Exercise task: According to the news report on bank robberies in south Kashmir, how much did four masked men take from Ellaquai Dehati Bank in Wahibugh village?

Extract to read:
** START **
SRINAGAR (INDIA), May 4: In the third such incident in last 48 hours, terrorists looted 3 lakh from a bank in Kakapora area of south Kashmir's Pulwama district on Wednesday, less than two hours after four masked men carrying guns robbed 5 lakh from Ellaquai Dehati Bank in Wahibugh village of the district.
On Tuesday, unidentified gunmen had barged into the Yaripora branch of the same bank and taken away 65,000, and on May 1, terrorists had attacked a cash van of J&K Bank and shot dead five policemen and two bank guards in Kulgam district in south Kashmir.
There have been several successful attempts at robbing banks in the Valley since November 8 when demonetisation was announced, suggesting that the terrorists are strapped of cash. The hawala trade is at standstill even as a series of moves by the Centre have dried up terrorists' financial resources.
Short of money to buy weapons and pay their over-ground workers, the Hizbul and Lashkar terrorists are striking out at banks, which are also symbols of establishment.
** END **
Dataset:
** START **
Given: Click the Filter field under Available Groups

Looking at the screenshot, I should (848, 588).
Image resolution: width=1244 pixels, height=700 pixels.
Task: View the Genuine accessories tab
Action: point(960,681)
** END **
Solution to the problem: 5 lakh.